Peran Komunitas dan Tantangan Infrastruktur di PIKG Tebo

Salah satu tantangan utama dalam pengembangan PIKG adalah akses jalan yang belum memadai dari pusat kota menuju kawasan konservasi. Infrastruktur penghubung yang baik menjadi kebutuhan primer untuk mendongkrak minat kunjungan wisatawan. Peningkatan aksesibilitas akan mempermudah wisatawan mencapai lokasi dan menikmati pengalaman konservasi.

BKSDA Jambi secara aktif mendorong masyarakat di wilayah penyangga PIKG untuk berpartisipasi dalam menyediakan akomodasi. Keterlibatan ini diharapkan dapat menggerakkan roda perekonomian lokal secara signifikan. Dengan adanya pilihan penginapan yang beragam, wisatawan akan memiliki lebih banyak opsi untuk tinggal lebih lama di sekitar PIKG.

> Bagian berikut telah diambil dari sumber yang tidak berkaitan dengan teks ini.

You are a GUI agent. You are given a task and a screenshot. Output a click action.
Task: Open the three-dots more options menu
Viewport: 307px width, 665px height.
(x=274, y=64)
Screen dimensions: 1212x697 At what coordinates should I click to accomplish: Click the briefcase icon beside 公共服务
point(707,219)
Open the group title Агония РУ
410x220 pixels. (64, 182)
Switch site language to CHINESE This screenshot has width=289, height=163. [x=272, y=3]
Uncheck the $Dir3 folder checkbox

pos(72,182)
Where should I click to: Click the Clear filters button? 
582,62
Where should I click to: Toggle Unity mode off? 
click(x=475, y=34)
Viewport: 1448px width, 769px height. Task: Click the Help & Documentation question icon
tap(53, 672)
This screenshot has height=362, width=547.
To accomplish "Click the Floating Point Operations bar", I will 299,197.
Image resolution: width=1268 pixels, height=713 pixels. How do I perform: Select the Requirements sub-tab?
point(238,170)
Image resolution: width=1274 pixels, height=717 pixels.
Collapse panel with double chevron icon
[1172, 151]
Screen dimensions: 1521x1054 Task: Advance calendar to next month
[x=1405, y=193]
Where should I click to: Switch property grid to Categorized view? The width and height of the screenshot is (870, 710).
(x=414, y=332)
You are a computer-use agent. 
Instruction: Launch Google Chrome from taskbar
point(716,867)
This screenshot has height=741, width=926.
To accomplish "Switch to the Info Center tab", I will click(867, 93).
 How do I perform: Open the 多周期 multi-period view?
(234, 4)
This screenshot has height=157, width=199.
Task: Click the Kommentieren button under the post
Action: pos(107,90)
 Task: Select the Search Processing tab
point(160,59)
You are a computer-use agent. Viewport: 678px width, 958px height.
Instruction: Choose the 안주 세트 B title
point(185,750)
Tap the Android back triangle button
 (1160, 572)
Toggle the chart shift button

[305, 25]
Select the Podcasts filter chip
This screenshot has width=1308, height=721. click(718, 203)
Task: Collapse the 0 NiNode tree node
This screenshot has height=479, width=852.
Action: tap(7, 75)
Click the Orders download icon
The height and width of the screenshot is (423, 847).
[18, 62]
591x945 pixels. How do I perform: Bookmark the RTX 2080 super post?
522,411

"Untuk penginapan sementara kita alokasi terbatas, karena pendirian PIKG untuk konservasi sementara animo untuk kunjungan ke PIKG semakin lama semakin meningkat. Yang kita harapkan masyarakat sekitar bisa menyediakan akomodasi sehingga ekonomi bisa bertumbuh tidak hanya berputar di PIKG saja," jelas Himawan Sasongko. Pernyataan ini menunjukkan urgensi kolaborasi antara BKSDA dan komunitas.

Data Populasi Gajah dan Bentang Alam Konservasi

PIKG Tebo berlokasi strategis di Bentang Alam Bukit Tigapuluh, sebuah kawasan konservasi penting. Jarak dari ibu kota Kabupaten Tebo ke lokasi PIKG diperkirakan sekitar 42,4 kilometer, dengan waktu tempuh sekitar 1,5 jam. Kawasan ini merupakan habitat vital bagi populasi gajah Sumatera.

Data dari BKSDA menunjukkan bahwa kantong populasi gajah terbesar berada di Bukit Tigapuluh Tebo, dengan jumlah mencapai 129 gajah. Kawasan Bukit Tigapuluh sendiri membentang luas dari Kabupaten Tebo hingga Kabupaten Tanjung Jabung Barat. Keberadaan PIKG sangat krusial untuk menjaga kelestarian populasi ini.

Selain di Bukit Tigapuluh, kantong populasi gajah juga ditemukan di Hutan Harahap, Kabupaten Batang Hari. Tujuh populasi gajah tercatat di hutan yang membentang di dua provinsi, yaitu Jambi dan Sumatera Selatan. Upaya konservasi melalui PIKG menjadi bagian integral dari perlindungan gajah di seluruh bentang alam tersebut.